== Supplied records ==

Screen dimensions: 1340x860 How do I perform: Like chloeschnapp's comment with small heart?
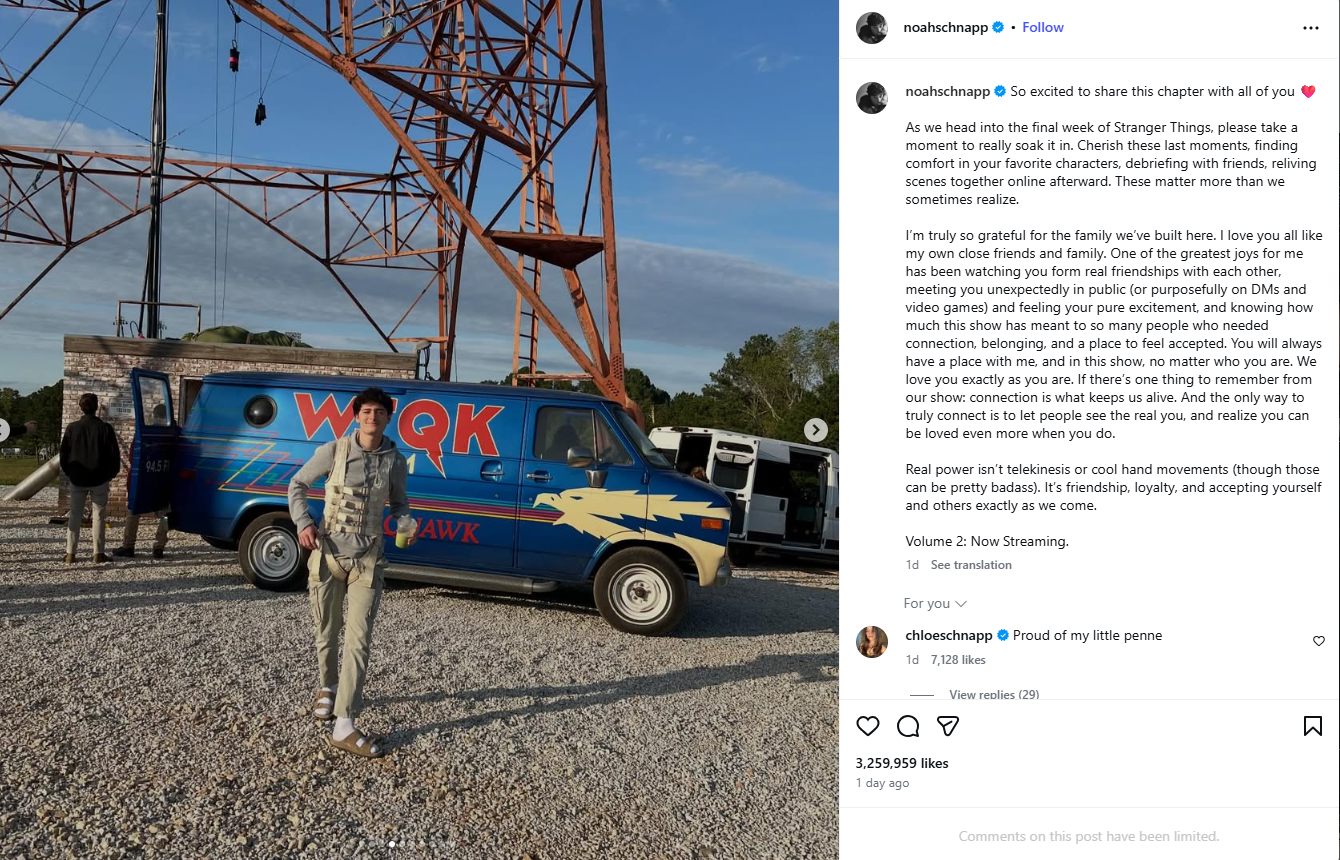point(1319,641)
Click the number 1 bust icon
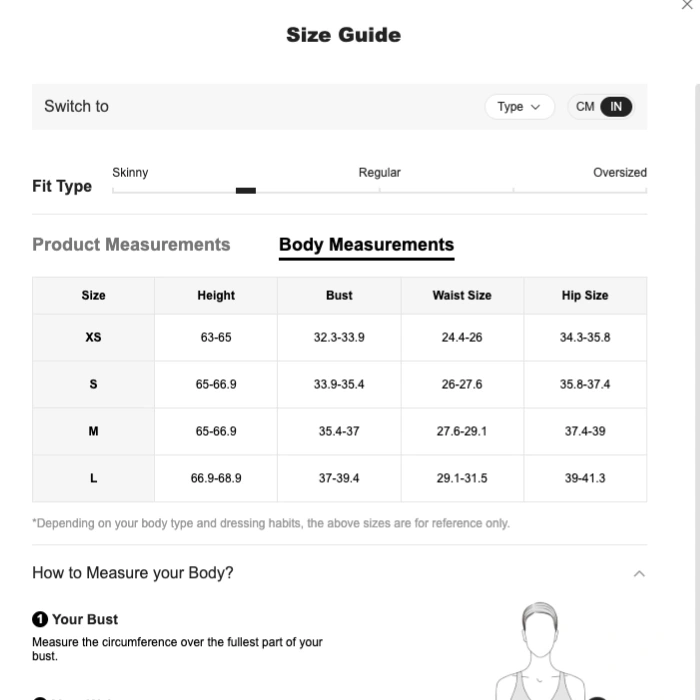 point(40,619)
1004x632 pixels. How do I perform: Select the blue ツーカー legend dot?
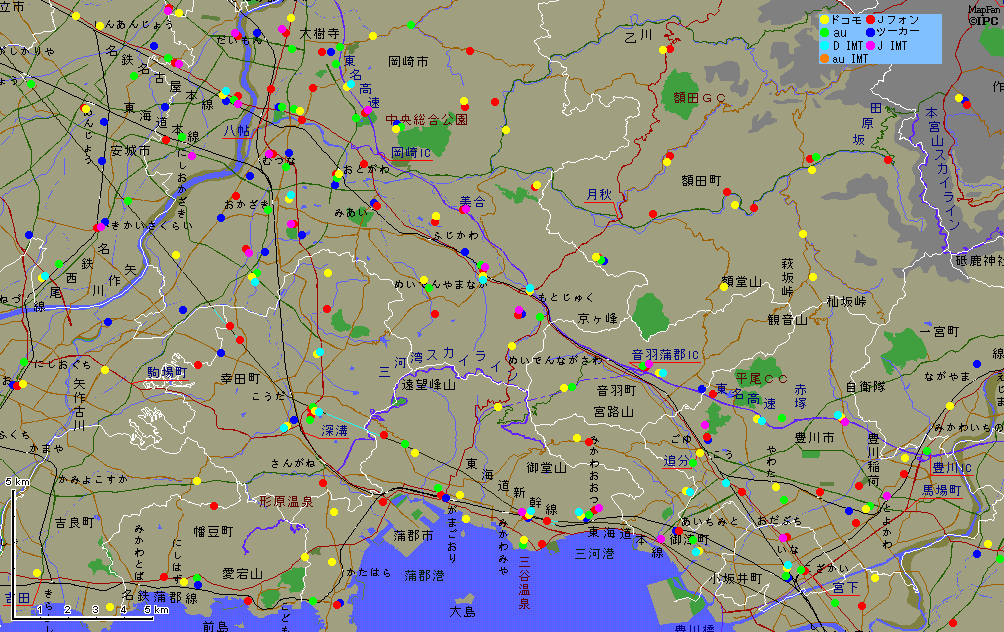(870, 33)
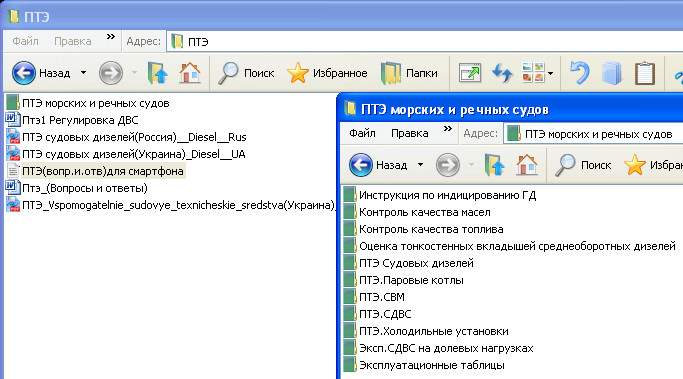Screen dimensions: 683x379
Task: Click the Up folder icon in ПТЭ window
Action: coord(157,73)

===

Problem statement: Would you return the records exactly, keeping out every picture?

Task answer:
Screen dimensions: 1340x860 How do I perform: Like chloeschnapp's comment with small heart?
point(1319,641)
Click the number 1 bust icon
 point(40,619)
1004x632 pixels. How do I perform: Select the blue ツーカー legend dot?
(870, 33)
Screen dimensions: 683x379
Task: Click the Up folder icon in ПТЭ window
Action: coord(157,73)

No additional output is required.